We consider first the submatrix enclosed by a solid black square in Fig. 3, which represents the pairwise interactions between the bases on different strands, i.e., the interactions of bases X13–X19 with bases Y13–Y19.

The first eye catching feature of this matrix is that the strongest inter-strand interaction is due to WC base pairing, which corresponds to the diagonal elements of this submatrix. In contrast, inter-strand stacking is effective only for the bases on neighboring sites, i.e., for the X(x)⋯Y(x + 1) and X(x + 1)⋯Y(x) interactions. These results are remarkable because they provide a first theoretical validation of popular nearest neighbor (NN) models92–100 for predicting thermodynamic data of given DNA sequences. In fact, NN models assume no interaction between distant bases and consider only the interaction between adjacent pairs.

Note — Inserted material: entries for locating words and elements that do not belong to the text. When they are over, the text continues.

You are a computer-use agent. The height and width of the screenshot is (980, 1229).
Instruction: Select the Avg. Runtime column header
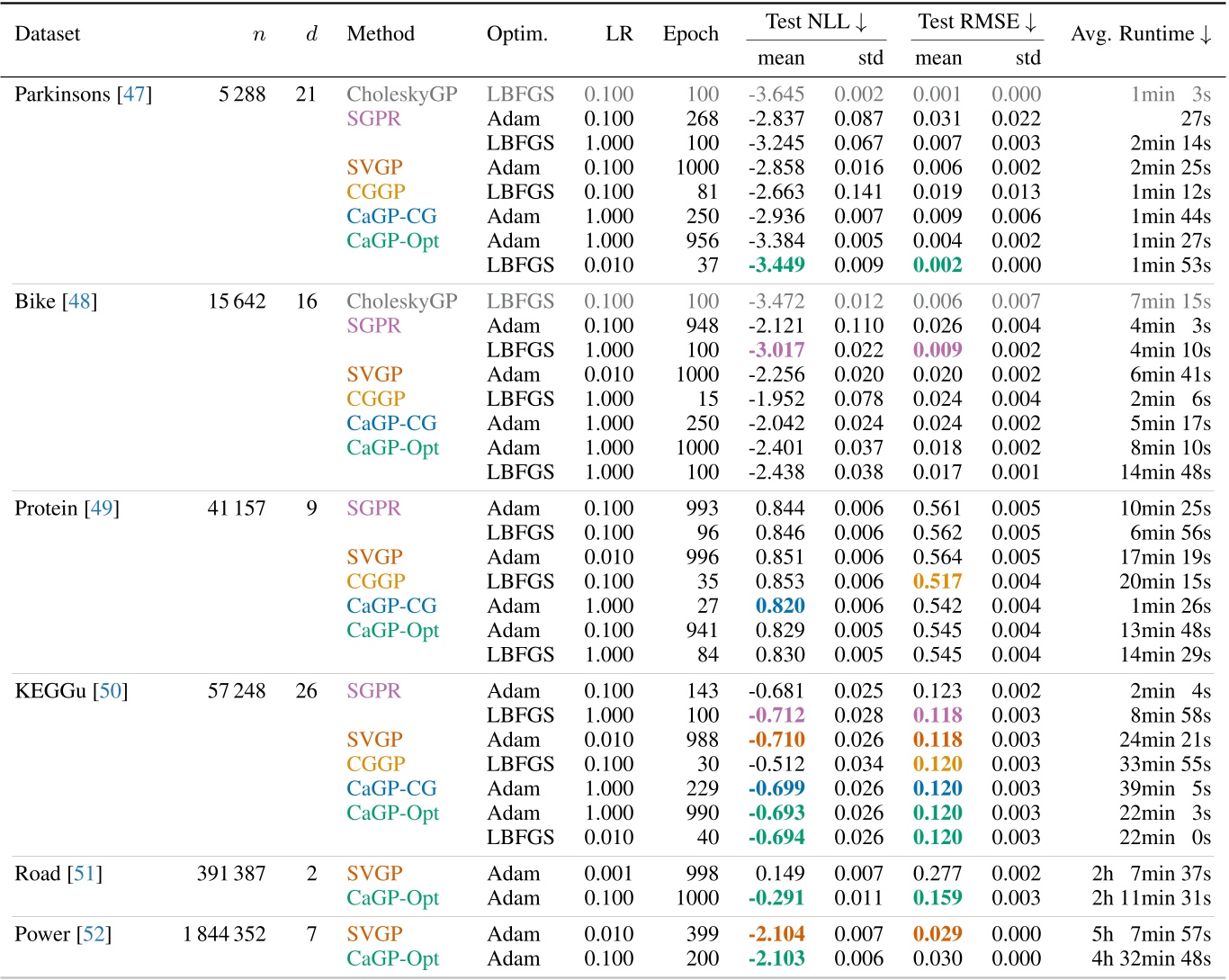point(1141,33)
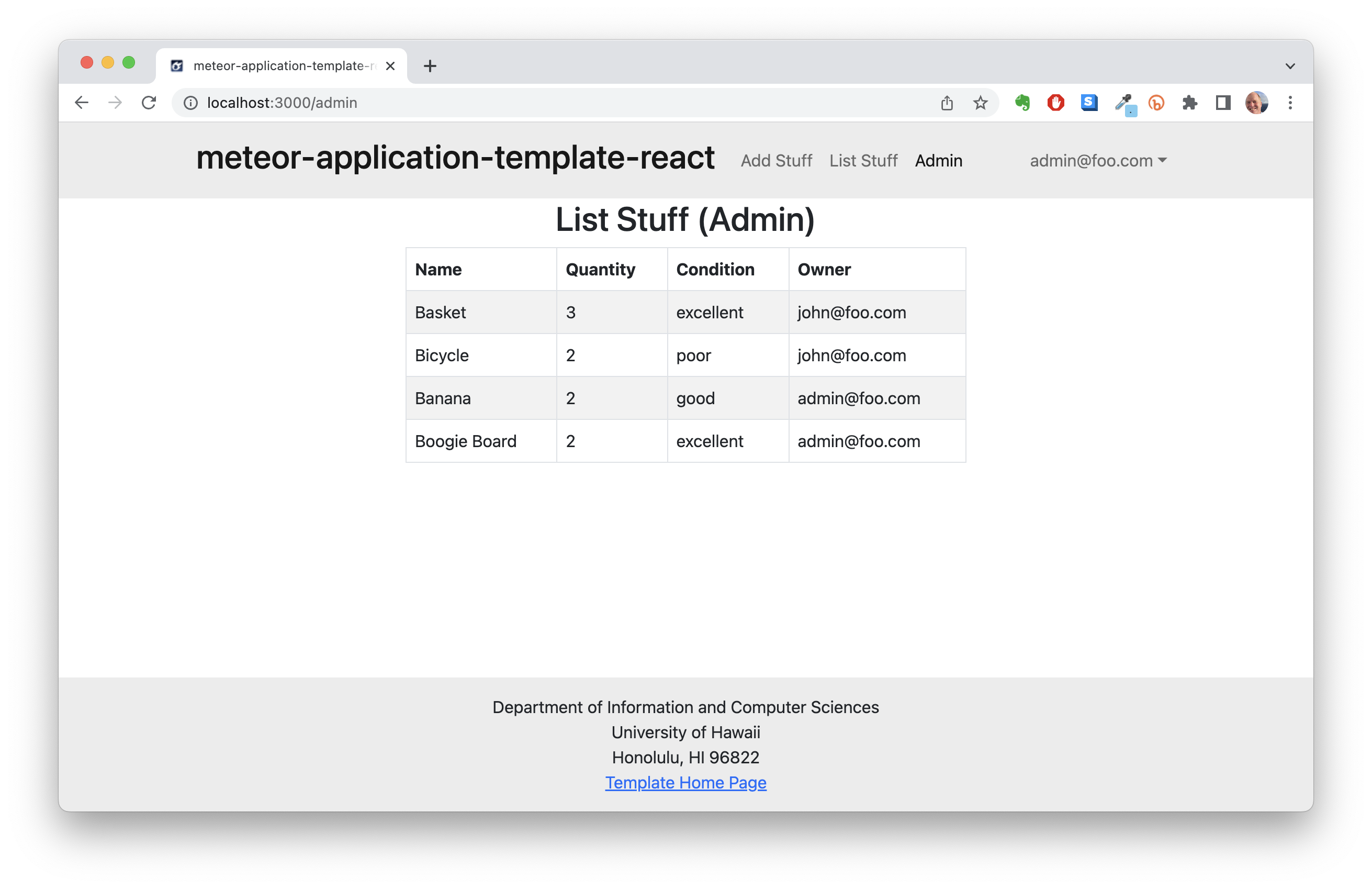The width and height of the screenshot is (1372, 889).
Task: Open the Extensions puzzle piece menu
Action: [x=1189, y=103]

Moreover, our analysis also demonstrates that, due to the right-handed helical structure of B-DNA, the bases at sites X(x + 1) and Y(x) show larger overlaps than those at X(x) and Y(x + 1). Thus, the X(x + 1)⋯Y(x) stacking interactions are attractive and much stronger than the X(x)⋯Y(x + 1) stacking interactions, with the latter being usually very small or even repulsive (see the non-diagonal elements of the submatrix). We have illustrated this feature of B-DNA by plotting the schematic ladders tilted. This interesting pattern of stacking interactions is consistent with the observation that DNA sequences having the same GC-content do not necessarily have the same interaction energies,101 and stacking interactions among unnatural nucleobases that cannot form H-bonds are strong enough to keep the two strands together.102

The non-diagonal elements in the upper and lower triangular submatrices in Fig. 3 show how interactions between the base pairs on the same strand are affected by the inter-strand interaction. These numbers are essentially negligible in all cases, demonstrating that there is essentially no cooperativity between intra-strand stacking and inter-strand base pairing.

Finally, the diagonal elements in Fig. 3 represent the energy needed to distort the electronic structure of the bases on one DNA strand to prepare them for the interaction with the bases on the other DNA strand. They are repulsive by definition and their magnitude is slightly larger for G and C than for A and T. This effect originates from the fact that the electronic structure of G and C is perturbed by the formation of three H-bonds, whilst that of the latter by just two.

Electrostatics, exchange and dispersion interactions

To gain further insights into the nature of the stability of DNA duplex, the submatrix of the LED interaction energy map corresponding to the interaction between bases on different strands can be further decomposed into electrostatic, exchange and dispersion components. Such decompositions are provided for SSN(BACK-C) in Fig. 4.
image file: d1sc03868k-f4.tif
Fig. 4 Electrostatic, exchange and dispersion energy submatrices of the LED interaction energy map for SSN(BACK-C) in water.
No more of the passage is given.